Defensive tackles Tomuhini Topui and Semi Taulanga have both scored offensive touchdowns this season for Mater Dei (Semi’s in this week’s game). Photo: Mark Tennis.


Paced by the most disruptive front seven on defense that perhaps no high school team has ever had and an offense that has been getting more dynamic every week since the start of the season, state and national No. 1 Mater Dei of Santa Ana turned its annual regular season showdown game against No. 2 St. John Bosco on Friday night into a 59-14 blowout. It’s not likely that first-year head coach Raul Lara is going to allow any overconfidence or backsliding, either.

We hope you enjoy this free post CalHiSports.com. Some game stories this season are going to be free, others will not. This is the 46th year that editor Mark Tennis has been covering the state and his insights after going to games will be the ones that will tend to be Gold Club. All regular season State TOP 50 rankings also will be Gold Club posts plus state record updates and state stat stars. You can sign up today to get all of our Gold Club content for just $4.99 for one month. A three-month sub is just $12.99. For details, CLICK HERE.

You know your football team is having a bad night when the biggest cheer from your team’s side of the field comes from them reacting to a baseball game that they are watching on their phones.

Such was the night that state No. 2 St. John Bosco of Bellflower had on Friday night at Santa Ana Stadium as it fell under a dizzying series of big plays from the squad at No. 1 Mater Dei by a 59-14 score that included a running clock at the end. It was actually 45-0 at halftime when folks on both sides of the stadium reacted to the walk-off grand slam in the 10th inning of Game 1 in the World Series by Freddie Freeman of the Los Angeles Dodgers against the New York Yankees.

Almost all of the big games since Mater Dei and St.
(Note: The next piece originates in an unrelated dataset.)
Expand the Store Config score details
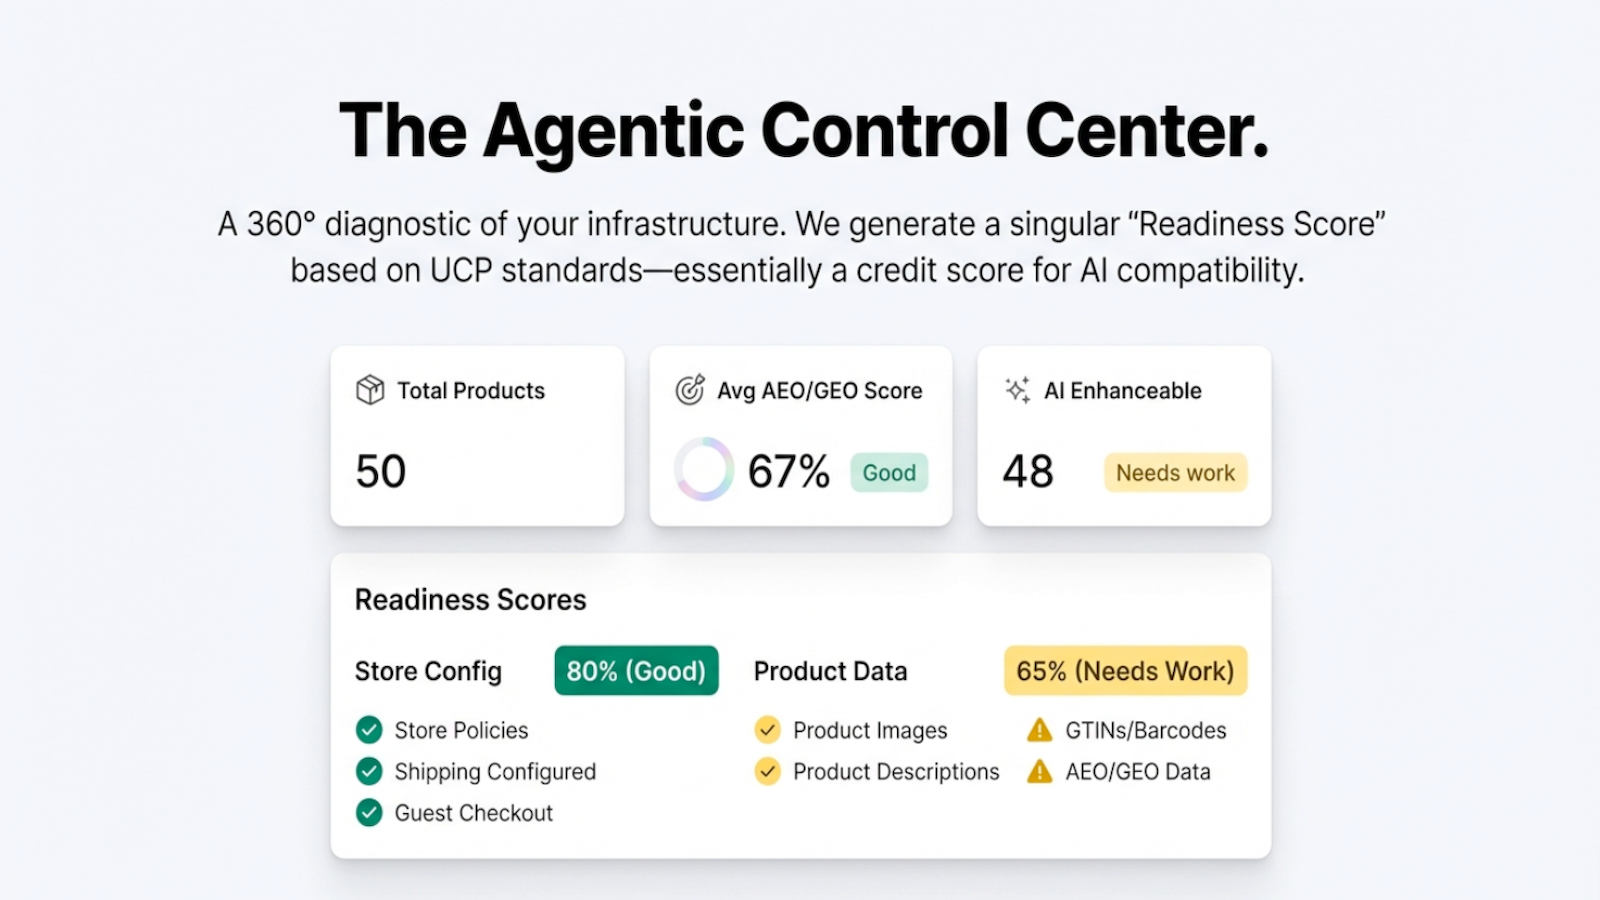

John Bosco began their current run of dominance in the state in 2016 have been as closely contested as the Dodgers and Yankees played in their game. Even last year when the Braves had their 28-0 win over the Monarchs it didn’t get to be a three- or four-score game until later in the second half. This game saw Mater Dei in front 31-0 in the second quarter.

Mater Dei’s defense played similarly last season down the stretch in a 35-7 win over St. John Bosco in the CIF Southern Section D1 championship that avenged the earlier loss and then in a 35-0 shutout of San Mateo Serra in the CIF Open Division state final. But there are a few new players in new spots, of course, and a new head coach with Raul Lara taking over from Frank McManus. This version causes even more havoc with Tomuhini Topui and Semi Taulanga at tackle and then there’s three-year standout Nasir Wyatt on one side of them on the edge with junior Shaun Scott on the other side. Graduated DB Zabien Brown is already starring at Alabama, but the DBs still on the field at Mater Dei seem to be just as talented. The LB corps is led by Abduall Sanders (committed to Alabama).
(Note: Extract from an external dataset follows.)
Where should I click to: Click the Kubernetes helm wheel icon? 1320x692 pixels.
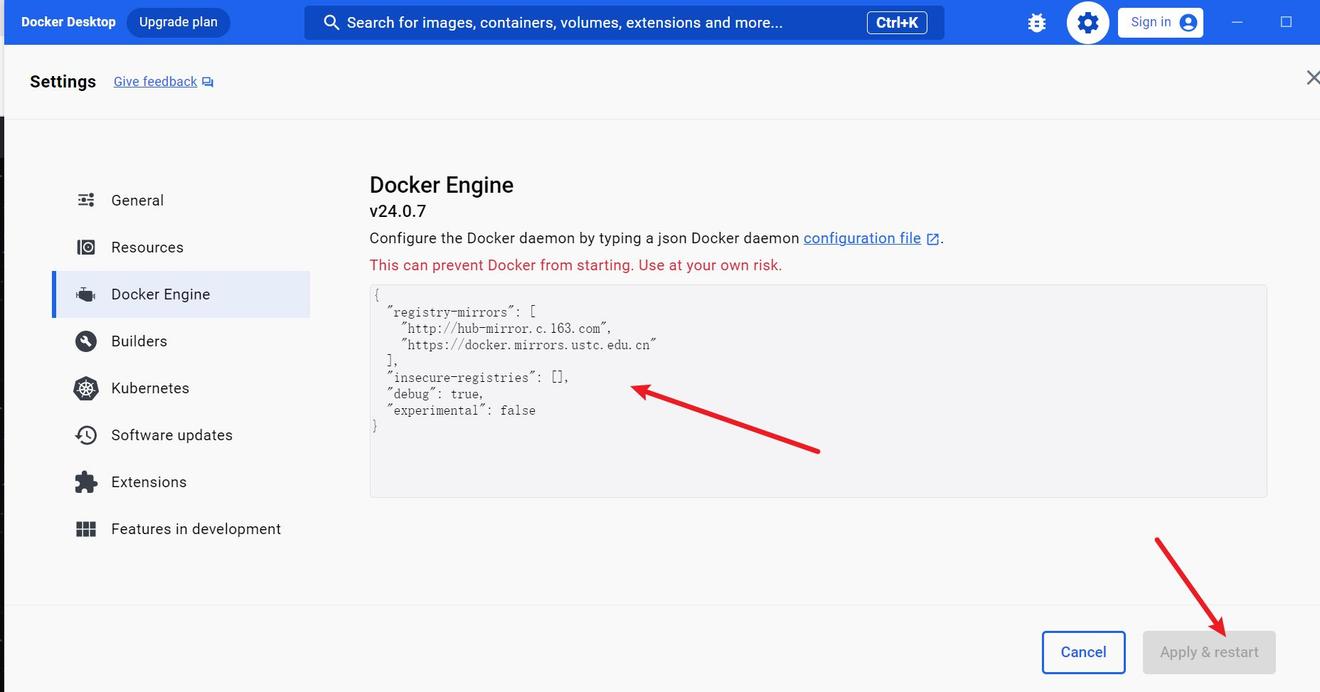click(x=86, y=388)
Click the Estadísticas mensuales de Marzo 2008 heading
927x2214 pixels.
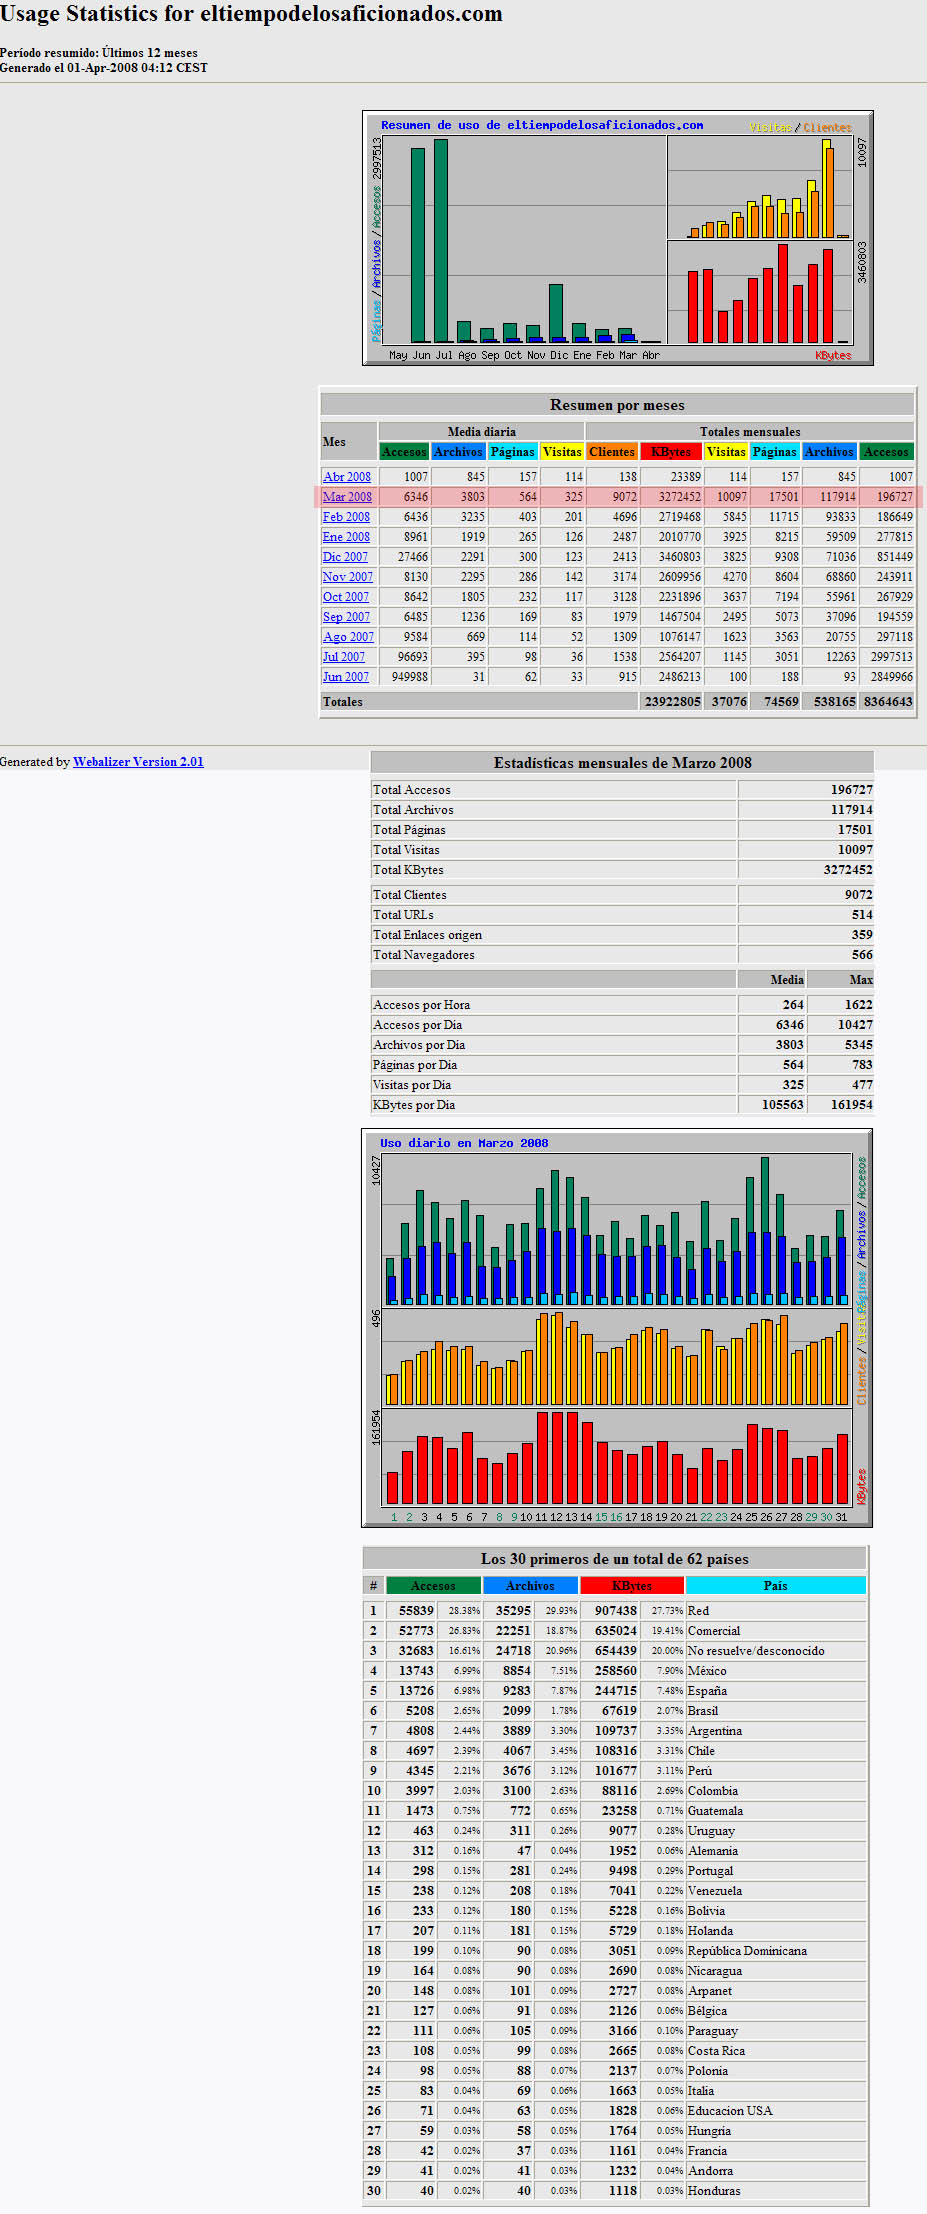coord(622,763)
Getting pictures of Mater Dei players, such as QB Dash Beierly, is easy when they are all standing side-by-side during the school’s alma-mater song at the end of each game. Photo: Mark Tennis / Cal-Hi Sports.
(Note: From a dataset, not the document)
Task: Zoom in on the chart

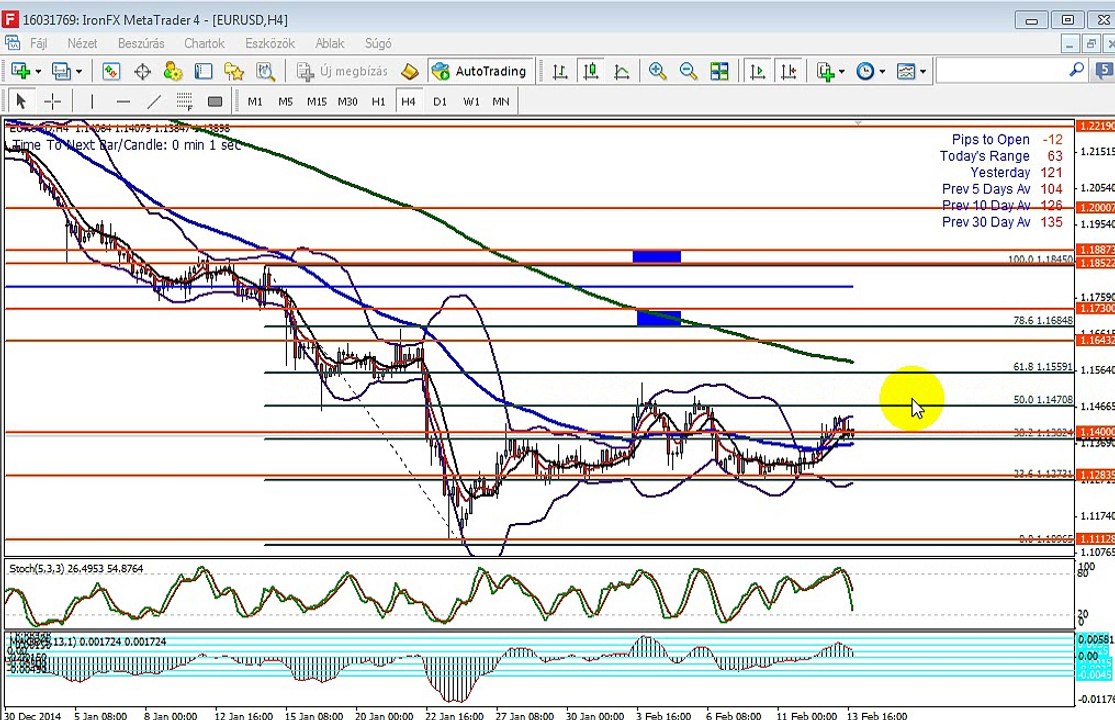Action: [x=657, y=71]
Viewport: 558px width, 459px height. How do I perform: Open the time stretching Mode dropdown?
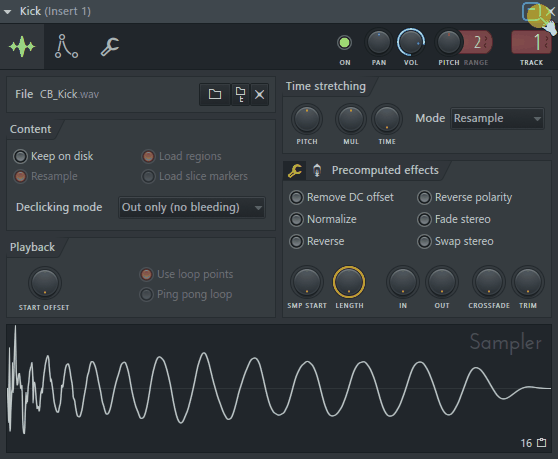(497, 118)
In this game, the defense scored twice, first on a 45-yard interception by sophomore Aryn Washington in the second quarter and later on a 6-yard fumble return by Wyatt. It didn’t help Bosco’s cause that freshman QB Koa Malauu’ulu had a tough time throwing into tight windows. The Braves had four turnovers on the night.

Lara had extremely talented teams during his tenure as the head coach at Long Beach Poly from 2001 to 2013 and admitted that this team at Mater Dei is even at another level than any of those teams.

“No doubt,” he said. “The only comparisons might be to my first team there in 2001. It’s just pretty remarkable what these guys can do.”

In watching that front four, we’d say the duo of Topui and Taulanga would be, in fact, the most impressive duo of defensive tackles that we’ve ever seen in the 46 years of watching California prep football. It would not even be a stretch to say that the first four on that line could comprise the entire first team on the upcoming all-state football team with no one else with them.

“It may be even more than just those four because a couple of the guys backing them up and also getting in there and are way up there as well,” Lara said. “The front end of our defense is just so tenacious. They get after it on every play.”

While the Mater Dei offense with Chaparral of Temecula transfer Dash Beierly had a slow start in its first couple of games, that unit was clicking on Friday right up there along with the defense. Beierly finished 20 of 26 passing for 309 yards and four TDs and avoided getting sacked like a magician. The only time that Bosco standout Dutch Horisk came through cleanly toward him, Beierly calmly dumped the ball to senior running back Jordon Davison right to the every spot where Horisk came from. Davison had 16 carries for 107 yards and one TD on the night running ball plus two catches for 35 yards.

The tide turned for the Monarchs and for good on the third play of the game when Malauu’ulu completed a pass to Daniel Odom that went for 19 yards, but Odom had the ball stripped as he was being tackled and it was recovered by Mater Dei’s Daryus Dixon. Then on their first offensive play, Beierly handed the ball to Davison, who then flicked the ball back to him and then Beierly threw a 35-yard TD pass to Kayden Dixon-Wyatt.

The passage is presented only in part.